Two or three minutes from now, depending how fast you read, you’ll be glad this column maxes out at 550 words – 600 if I push the designers. Because you see this column is all about us. And the editorial prizes we just won. By implication it is about just how great we are at this end of the pencil. But by using a metaphor — or maybe its called a simile, or foreshadowing — I’m going to try and convince you that by reading this really outstanding newspaper every week, it reflects well on you and that you, in fact, are the greatest.

Truthfully, while we’re the ones who hot-tailed it to Springfield the end of last week for the annual Illinois Press Association “Best of the Press” awards, really we are just there representing you, our readers. With each award we won, and there were a honking boatload, I pictured a certain reader and the expression on their face — pride of place, rightful indignation, a wry smile — as they read the story or took in the photograph we were honored for. Twenty-nine awards. That’s a lot of walking up to the front trying to look modest.

One of those awards was for General Excellence. That’s like the top award. And in the Special Section category there were four winners. And all of them were us. Fall Fashion. Pride. Answer Book. Home Book. And there’s that reader, her life changed by our Fall Fashion section. The wry smile gives way to several actual tears as she realizes you really can shop for clothes in Oak Park.

Timmy, a digital native, didn’t have much use for local news on parchment. And then he discovered, the digital version of Wednesday Journal and he was gleeful. Wait’ll he finds out that was just named the best website in the state in the large circulation category.
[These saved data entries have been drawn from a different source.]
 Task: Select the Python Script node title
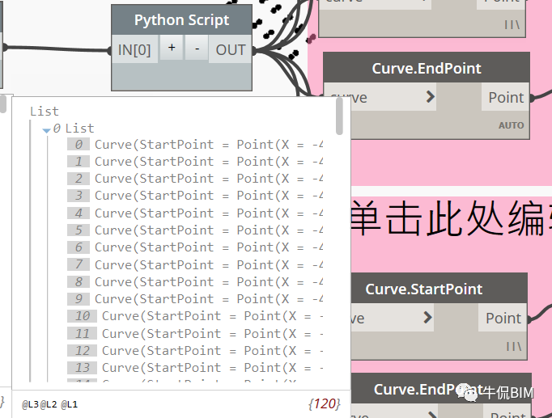(181, 20)
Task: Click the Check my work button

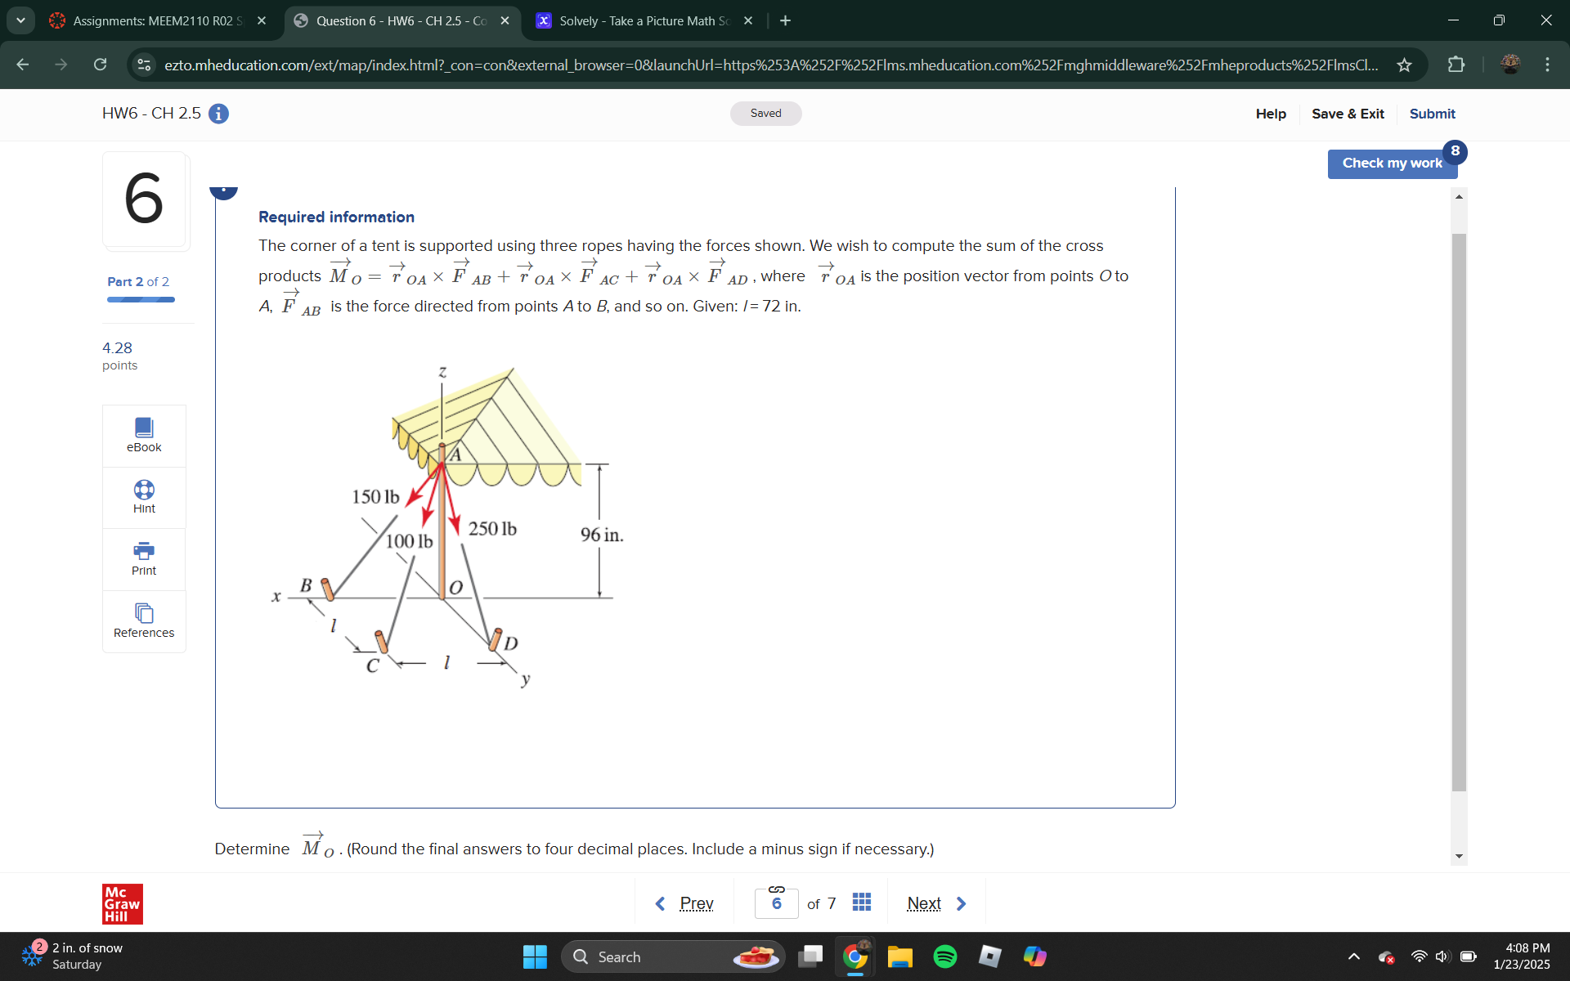Action: (x=1393, y=162)
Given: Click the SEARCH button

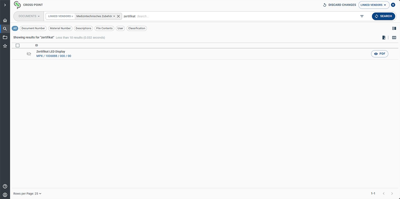Looking at the screenshot, I should click(x=383, y=16).
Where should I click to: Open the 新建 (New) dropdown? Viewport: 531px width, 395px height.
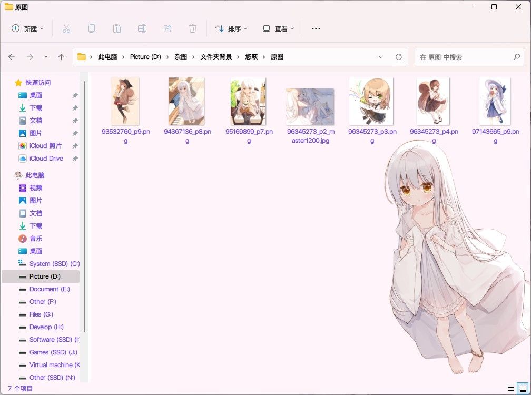[x=28, y=29]
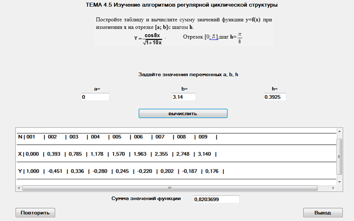The height and width of the screenshot is (221, 354).
Task: Click the horizontal scrollbar left arrow
Action: pos(19,188)
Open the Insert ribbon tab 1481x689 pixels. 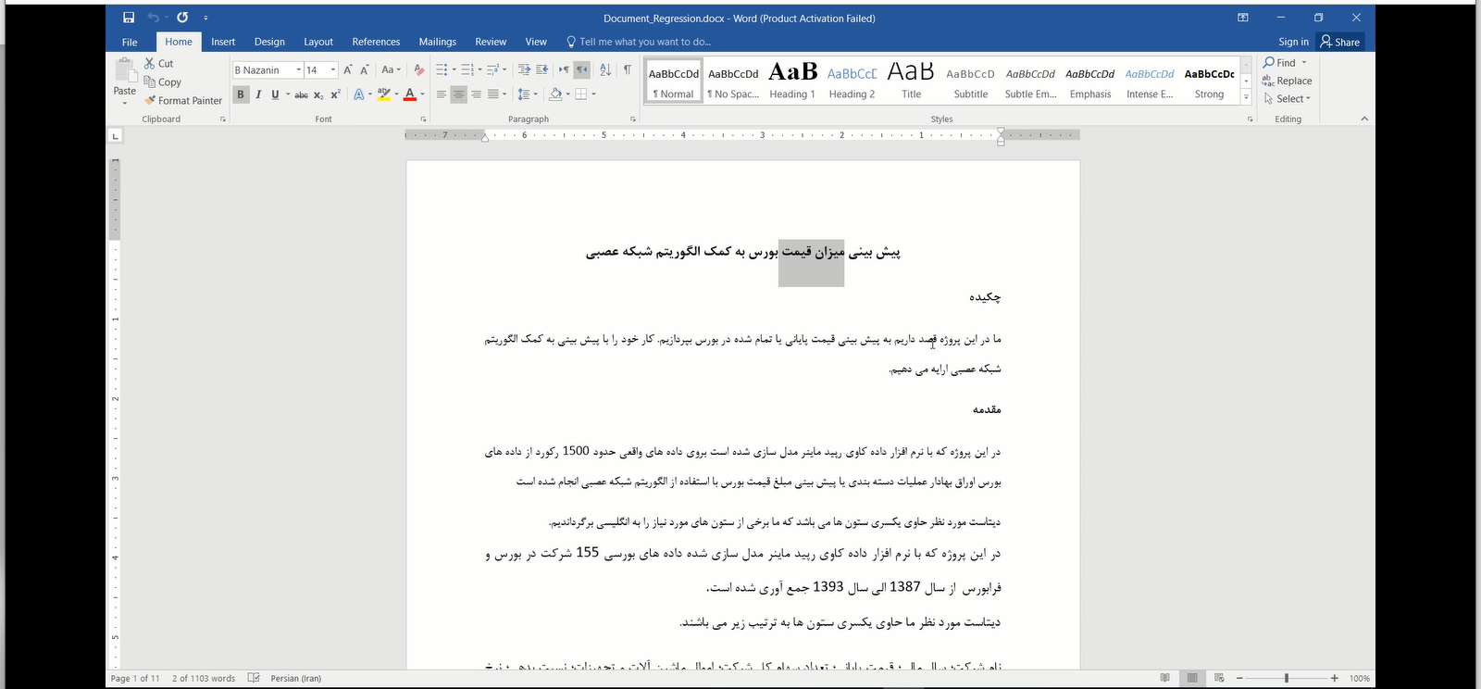[x=222, y=42]
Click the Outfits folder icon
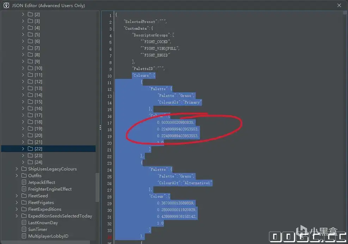The image size is (348, 244). [24, 176]
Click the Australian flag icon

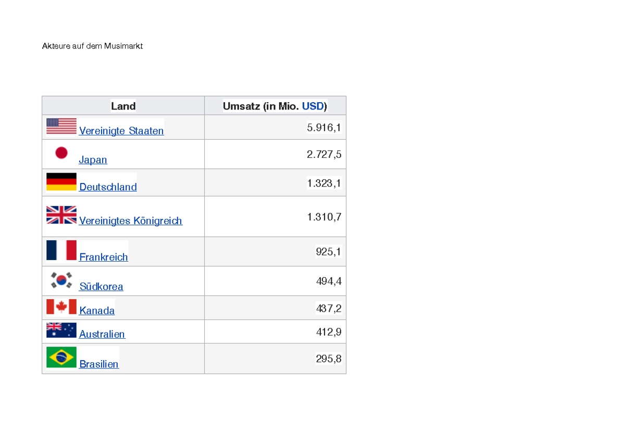(x=61, y=330)
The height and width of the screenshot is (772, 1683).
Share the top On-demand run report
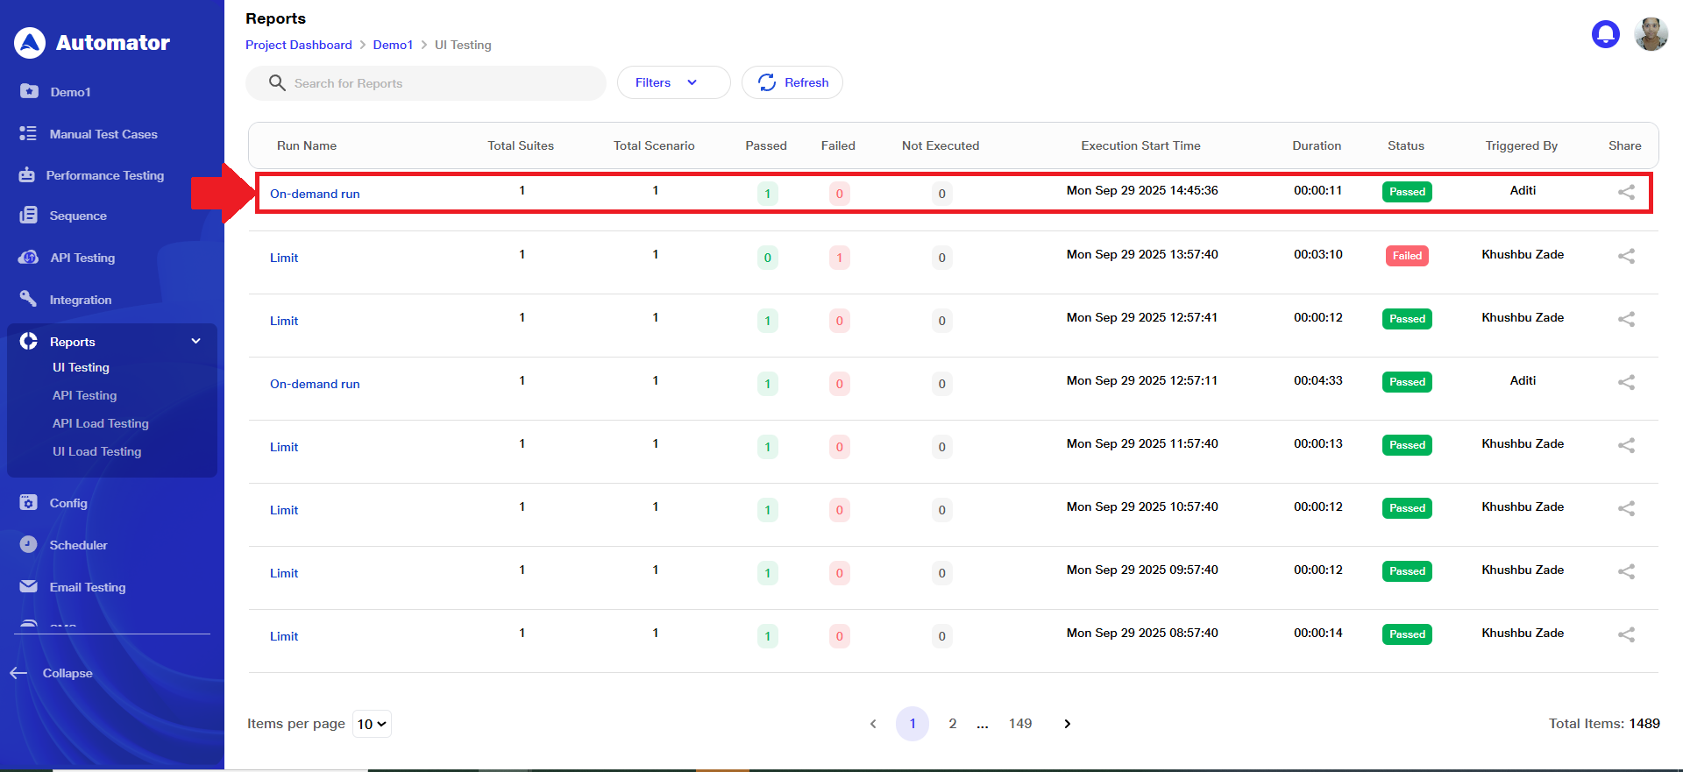pos(1626,192)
He might just launch a Tweet proclaiming this website that he, in his cool genius, discovered.

When Brad Spencer, our sports guy, won for best sports columnist and best sports section, I pictured all the whiny readers who regularly flame Brad for not covering their son’s or daughter’s obscure sports talent or not being at every sporting event in person. Now I’m picturing more appreciation.

There’s a category for original column. That’s where Ken Trainor and I compete head-on. Luckily neither of us came in first or we’d be rolling around on the floor in the newsroom dishing out noogies. But Ken did come in second, which is good because he’d be impossible if I ever beat him. Not that it has ever happened. Or likely will. Mrs. Trainor’s boy was born to write columns.

There were lots of other awards. For photos and page design and editorials and feature sections. But you get the idea. On your behalf, we did pretty darned good this year. By our tradition of fairness, I’d point out that our competitors at Oak Leaves had a good day, too, though I’m bound by objective reporting standards to note they did it in a smaller circulation category than the Journal.

In closing let me just say, with something approaching complete sincerity, that winning awards is fun even if you have to drive to Springfield to pick them up. An award here or there doesn’t mean a lot by itself. But when year by year we are honored repeatedly by our peers for our hard work, then it is gratifying. And we do, corny as it sounds, picture our readers as we go about our business.

But we hardly ever picture you naked.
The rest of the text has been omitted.